Friday, February 26, 2021

John Dalton: English scientist

John Dalton is best known for his atomic theory and research in color blindness. John Dalton was born on 6 September 1766 at the village of Eaglesfield near Cockermouth in Cumberland, a stronghold of the Society of Friends.

Both his parents came of Quaker stock from which Dalton inherited his love of learning. Quaker schoolmaster in the village school taught him mathematics with a practical bent.

At the early age of twelve, Dalton started to teach mathematics, under the influence of his teacher Elihu Robinson—a Quaker interested in natural philosophy and meteorology. His village school was in an old barn and later in the Quakers’ Meeting House.

Dalton never had a formal education in chemistry, but it was probably at this point that he had his first contact with popular books on Newtonianism from which he began to build his scientific ideas. In 1780, Dalton moved to Kendal, where he became a teacher in a Quaker school.

At Kendal Dalton was lucky in meeting a remarkably able blind man, John Gough, who taught him languages and mathematics and encouraged him to start a meteorological journal in 1787, which Dalton continued until the day before his death.

He worked on color-blindness and meteorology. Dalton realized that he and his brother were both unable to see red. He had discovered this, apparently, when sent by his mother to buy some thread matching her grey Quaker dress; he returned with scarlet, which looked the same to him.

His initiative in making his own barometer, thermometer, rain gauge and hygrometer, shows Dalton’s innate experimental ingenuity. With these instruments Dalton made daily observations for five years, 1788 to 1792, of the barometric pressure and the wind, of the temperature of the air, of its hygrometric state and rainfall, and also of the occurrence of snow and ice, of thunder, and in great detail of the aurora borealis.

He is chiefly remembered for his atomic theory.

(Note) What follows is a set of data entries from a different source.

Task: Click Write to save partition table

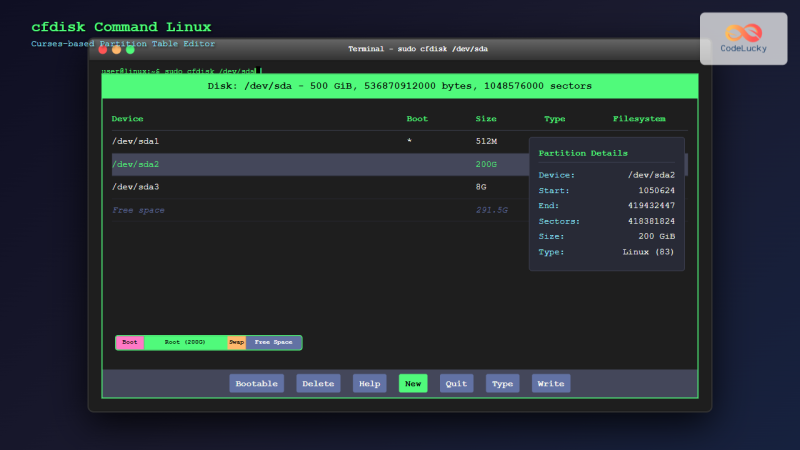Action: (551, 383)
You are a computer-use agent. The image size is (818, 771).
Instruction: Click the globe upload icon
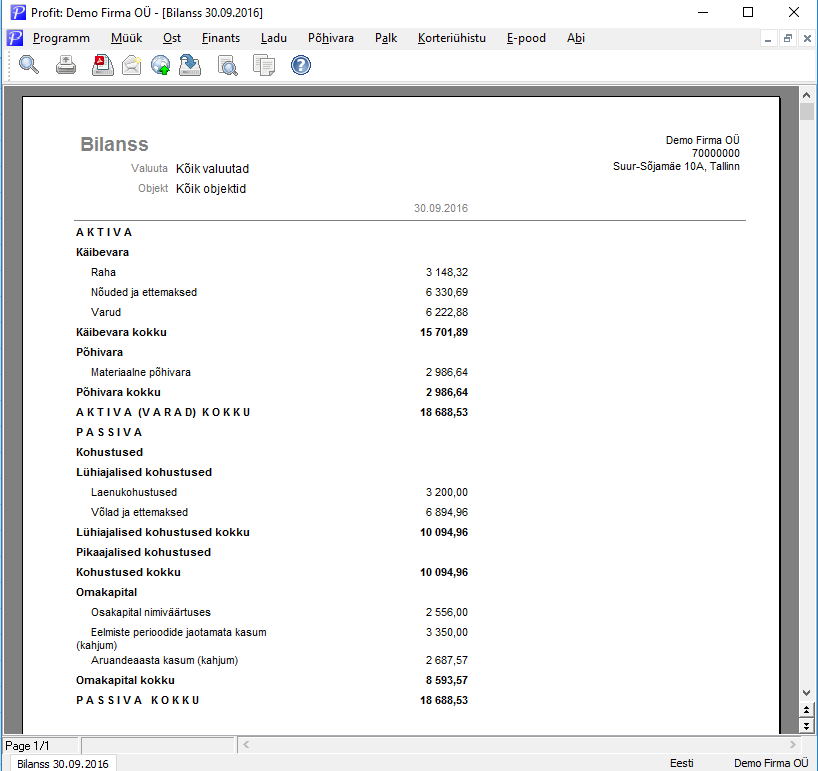coord(161,65)
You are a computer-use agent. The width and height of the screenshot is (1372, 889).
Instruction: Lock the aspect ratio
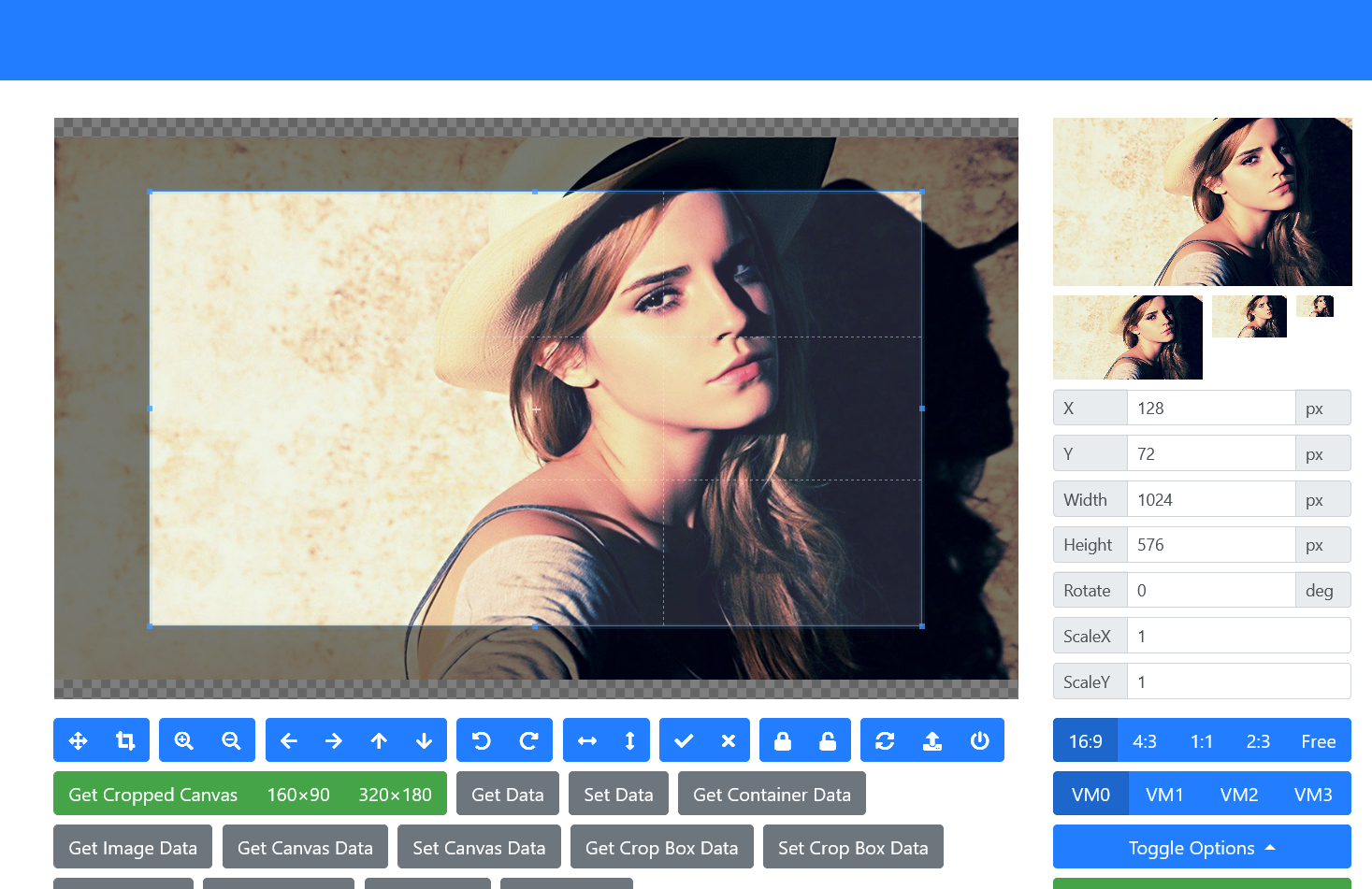(783, 739)
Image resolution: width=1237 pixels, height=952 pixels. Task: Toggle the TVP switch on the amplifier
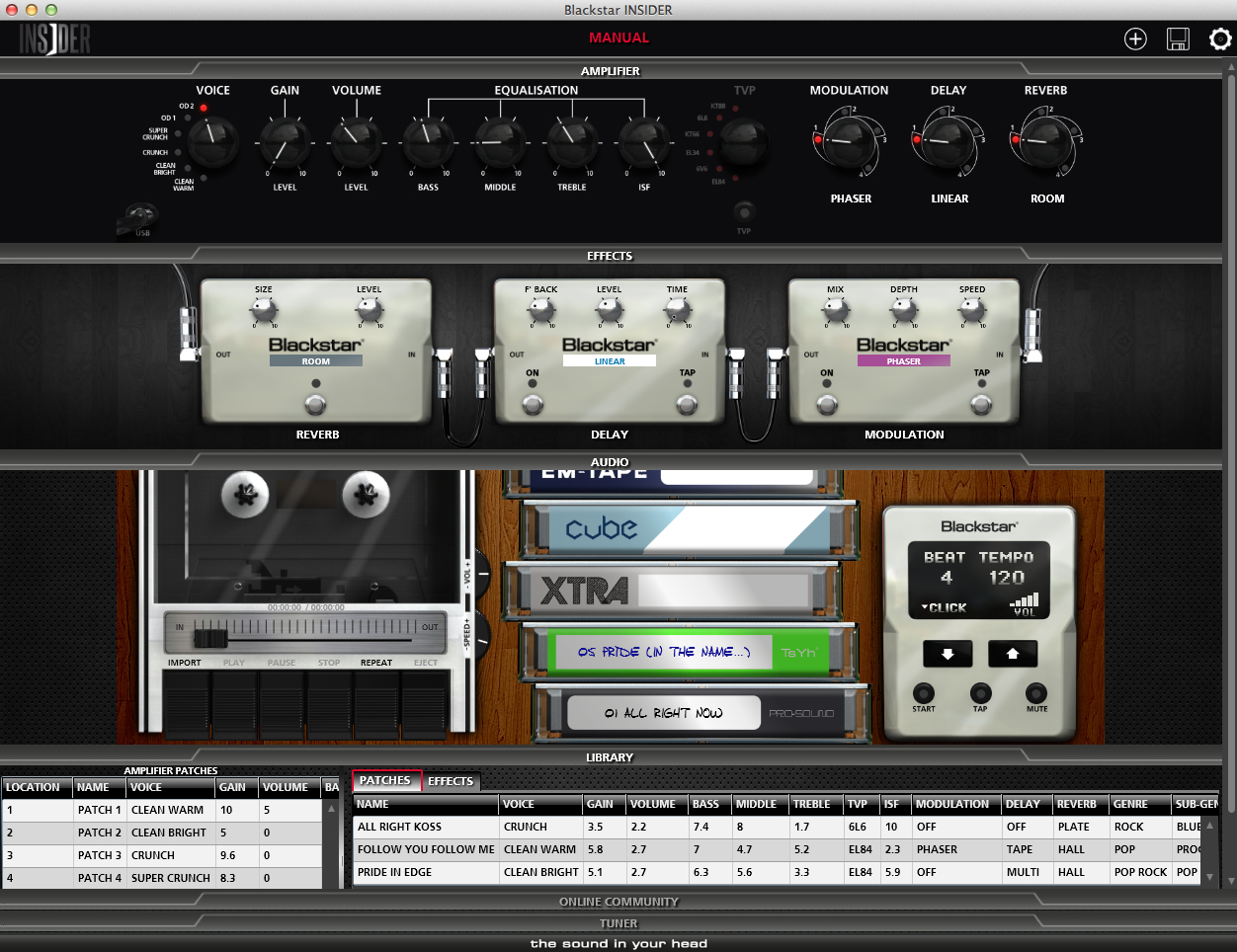click(744, 212)
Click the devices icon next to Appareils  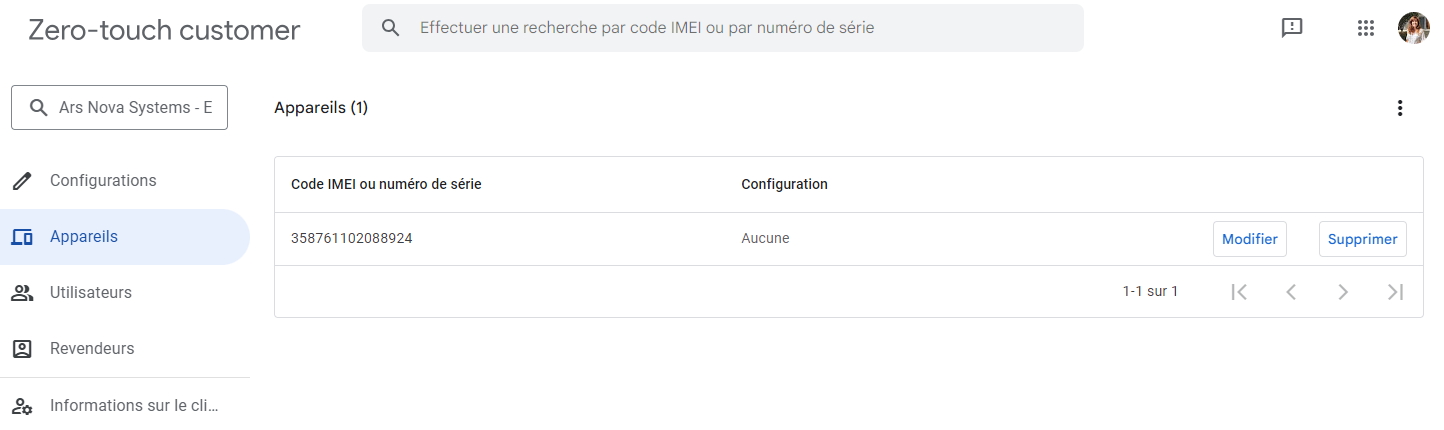22,237
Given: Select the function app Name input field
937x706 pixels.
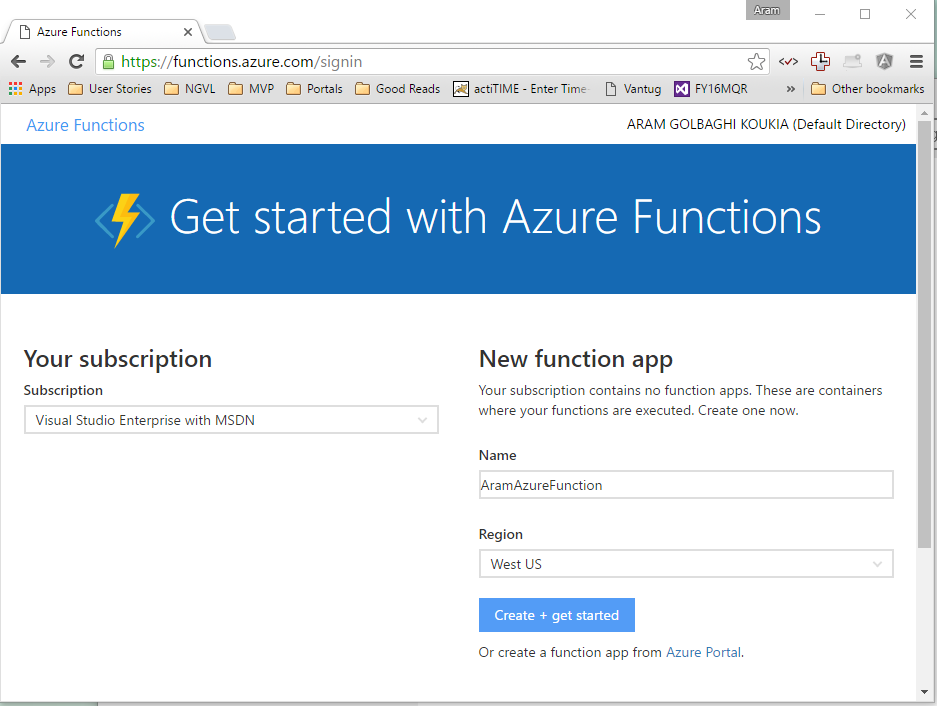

Dalton proposed the Atomic Theory in 1803. The theory held that all matter was composed of small particles, elements possess unique characteristics and weight, and that there are three types of atoms simple, compound, and complex. He was the first to suggest the mass of one atom of hydrogen as the atomic mass unit. The unit became the dalton.

He was elected into the Royal Society in 1822 and was awarded the first Royal Medal in 1826. On 27 July, in Manchester, Dalton fell from his bed and was found lifeless by his attendant.